3. Электрофорез в полиакриламидном геле (ПААГ)

Наиболее распространённый метод лабораторного анализа белков и нуклеиновых кислот. Полиакриламидный гель представляет собой трёхмерную сетку с регулируемым размером пор, зависящим от концентрации акриламида и бис-акриламида.

Натрий-додецилсульфатный электрофорез (SDS-PAGE) применяется для денатурированных белков, лишённых вторичной и третичной структуры. Молекулы белков связываются с SDS, приобретая отрицательный заряд пропорционально длине полипептидной цепи. В результате разделение происходит по молекулярной массе, что делает метод стандартом для анализа белковых смесей.

4. Изоэлектрическое фокусирование

Метод основан на разделении белков по их изоэлектрическим точкам (pI) — значениям pH, при которых суммарный заряд молекулы равен нулю. Для этого используют градиент pH, создаваемый с помощью амфолитов в геле. Белки мигрируют до тех пор, пока не достигнут области, где их заряд обнуляется, и концентрируются в виде узких полос. Изоэлектрическое фокусирование обладает исключительной точностью и широко применяется для изучения микровариантов белков и посттрансляционных модификаций.

5. Капиллярный электрофорез

Современный высокоэффективный метод, использующий узкие кварцевые капилляры, через которые проходит электролитный раствор. Благодаря малому диаметру капилляра достигается эффективное рассеяние тепла и высокая скорость разделения. Детекция продуктов осуществляется с помощью УФ-, флуоресцентных или масс-спектрометрических детекторов. Капиллярный электрофорез отличается точностью, воспроизводимостью и минимальным потреблением образца.

Факторы, влияющие на электрофоретическое разделение

Состав буферного раствора. Буфер поддерживает постоянное значение pH и предотвращает изменение заряда молекул. Выбор буфера влияет на селективность и стабильность разделения.
Напряжённость электрического поля. При повышении напряжения возрастает скорость миграции, однако чрезмерное поле может вызвать нагрев и денатурацию белков.
Температура. Влияет на вязкость среды и стабильность биомолекул. Для большинства белковых электрофорезов оптимальной считается температура 4–10 °C.
Размер пор матрицы. В гелевых методах этот параметр определяет соотношение между скоростью миграции и размером молекул.
Наличие детергентов и стабилизаторов. Добавление SDS, уреи или других реагентов используется для денатурации и унификации заряда молекул.
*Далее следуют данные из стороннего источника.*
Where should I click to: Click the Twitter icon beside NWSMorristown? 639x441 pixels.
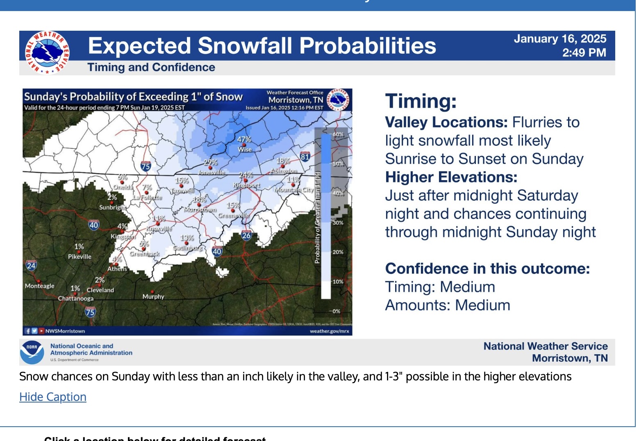pos(34,331)
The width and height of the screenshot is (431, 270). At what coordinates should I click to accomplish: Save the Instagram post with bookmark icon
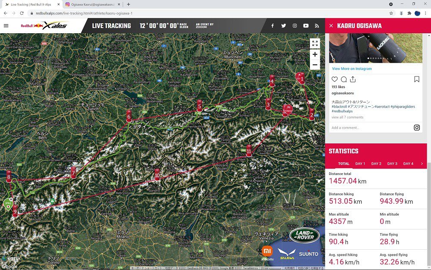[417, 79]
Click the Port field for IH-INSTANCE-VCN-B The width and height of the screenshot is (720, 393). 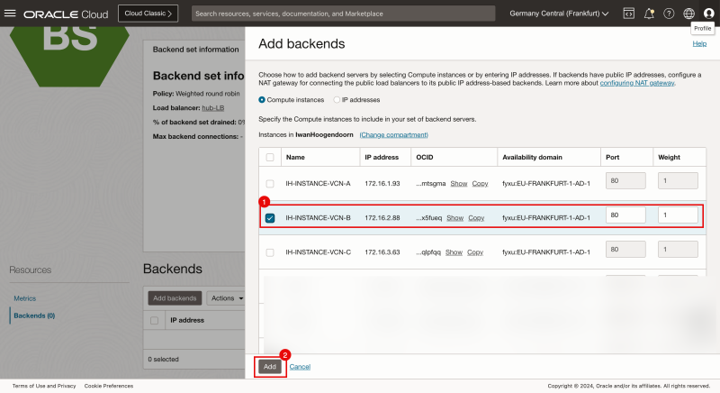point(626,216)
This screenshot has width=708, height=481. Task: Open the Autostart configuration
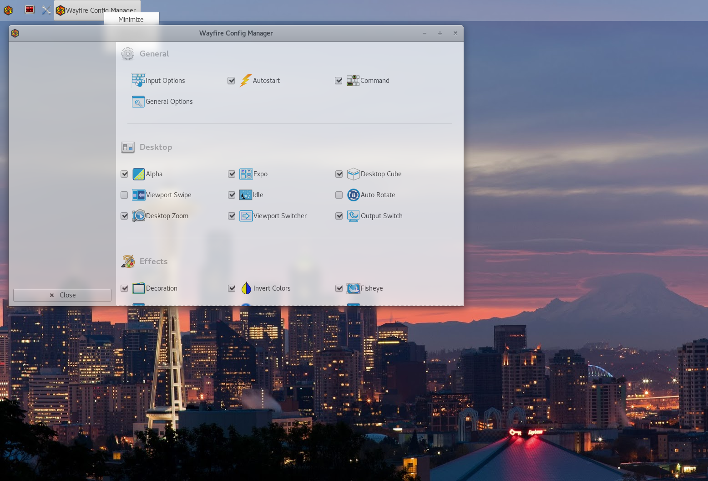[266, 80]
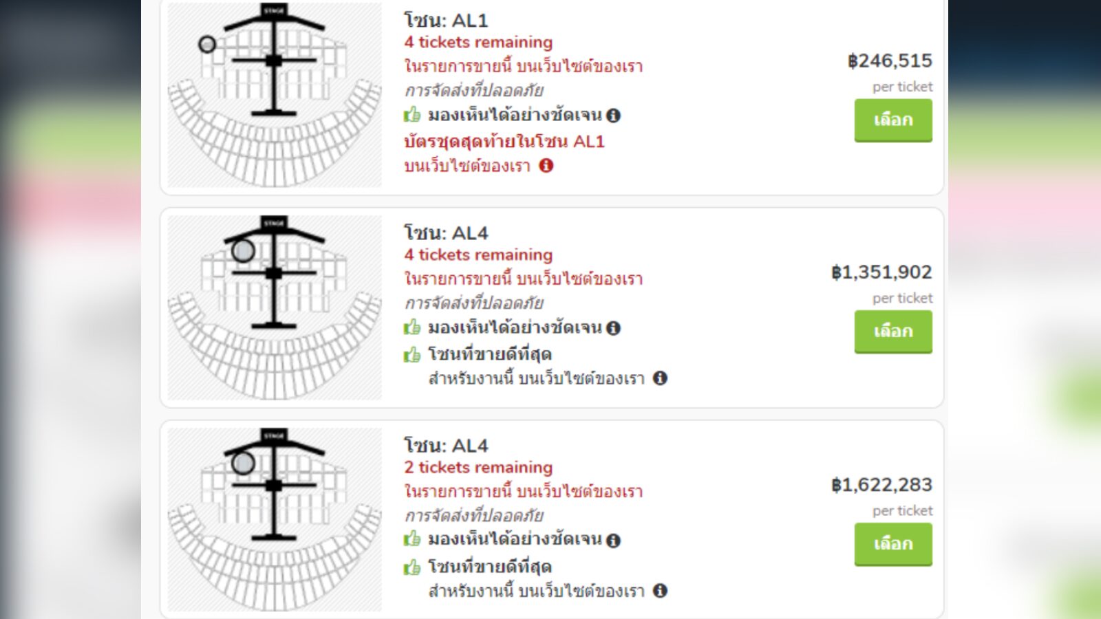
Task: Select the ฿1,622,283 AL4 ticket button
Action: coord(893,544)
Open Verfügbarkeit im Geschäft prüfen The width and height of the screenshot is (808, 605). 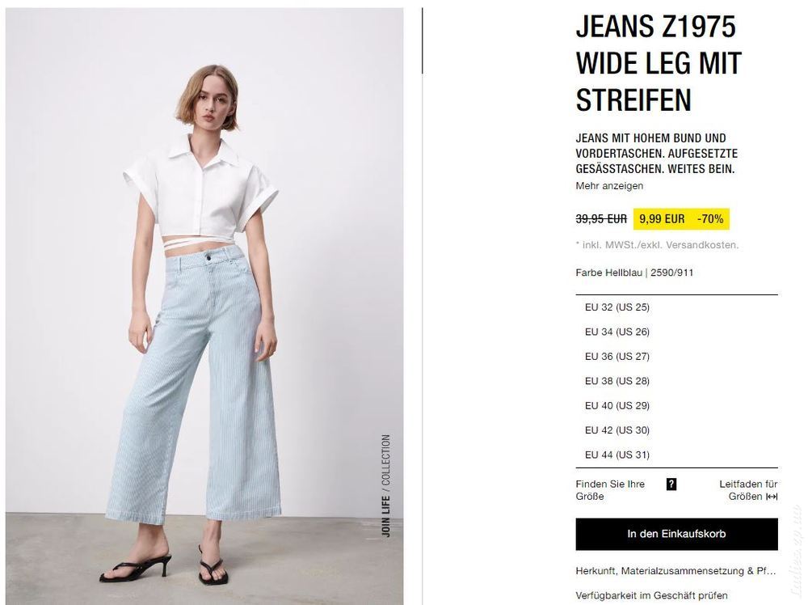click(652, 596)
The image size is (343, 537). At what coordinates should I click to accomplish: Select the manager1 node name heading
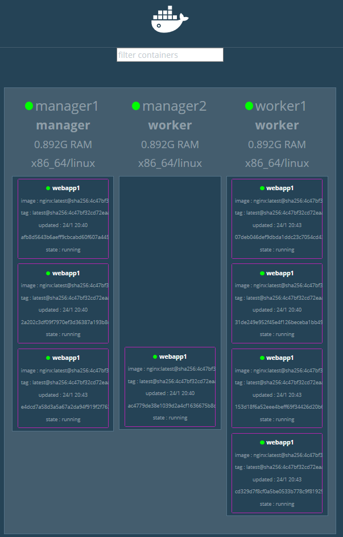pos(67,106)
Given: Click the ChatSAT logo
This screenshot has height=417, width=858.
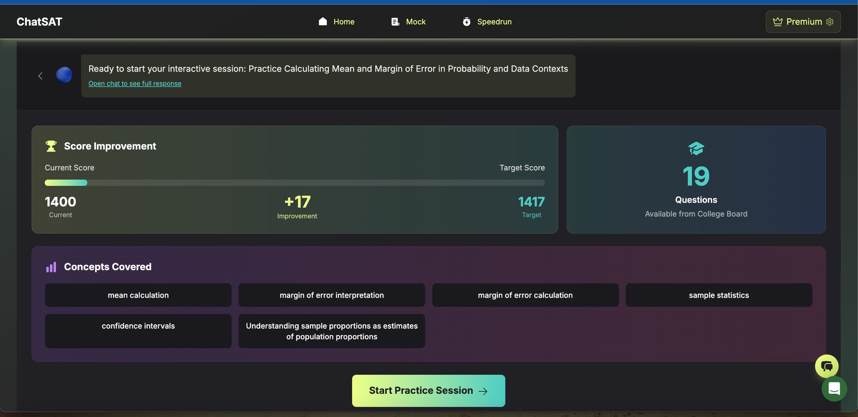Looking at the screenshot, I should coord(39,22).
Окрашивание и визуализация продуктов

После завершения электрофореза зоны разделённых веществ фиксируются и окрашиваются. Для белков применяются кумассиевая синь, серебряное окрашивание, амид чёрный, для нуклеиновых кислот — бромид этидия или SYBR Green при флуоресцентной детекции. Современные цифровые системы обеспечивают количественный анализ интенсивности полос, что позволяет оценить концентрацию и степень чистоты образцов.

Комбинированные и модифицированные методы

Двумерный электрофорез сочетает изоэлектрическое фокусирование и SDS-PAGE. На первом этапе белки разделяются по pI, а на втором — по молекулярной массе. Получается карта белков, где каждая точка соответствует отдельному белковому виду. Этот метод имеет ключевое значение в протеомике, позволяя анализировать тысячи белков одновременно.

Иммуноэлектрофорез объединяет электрофоретическое разделение и иммунологическое взаимодействие антиген–антитело. Используется для идентификации белков и диагностики патологических состояний.

Пульсирующее поле (PFGE) применяется для разделения крупных молекул ДНК (до миллионов пар оснований). Направление электрического поля периодически изменяется, что позволяет макромолекулам ориентироваться и проходить через гель с разной скоростью.

Практическое значение электрофоретических методов

Электрофоретические методы являются основой аналитической биохимии. Они используются для:

определения чистоты белковых и нуклеиновых препаратов;
идентификации изоформ ферментов;
изучения мутаций, изменяющих заряд или массу молекул;
диагностики заболеваний (например, при анализе белков сыворотки крови);
контроля биотехнологических процессов и качества биопрепаратов.

Электрофорез занимает ключевое место среди инструментальных методов биохимии благодаря высокой разрешающей способности, универсальности и возможности сочетания с другими аналитическими техниками — масс-спектрометрией, иммуноанализом и спектроскопией.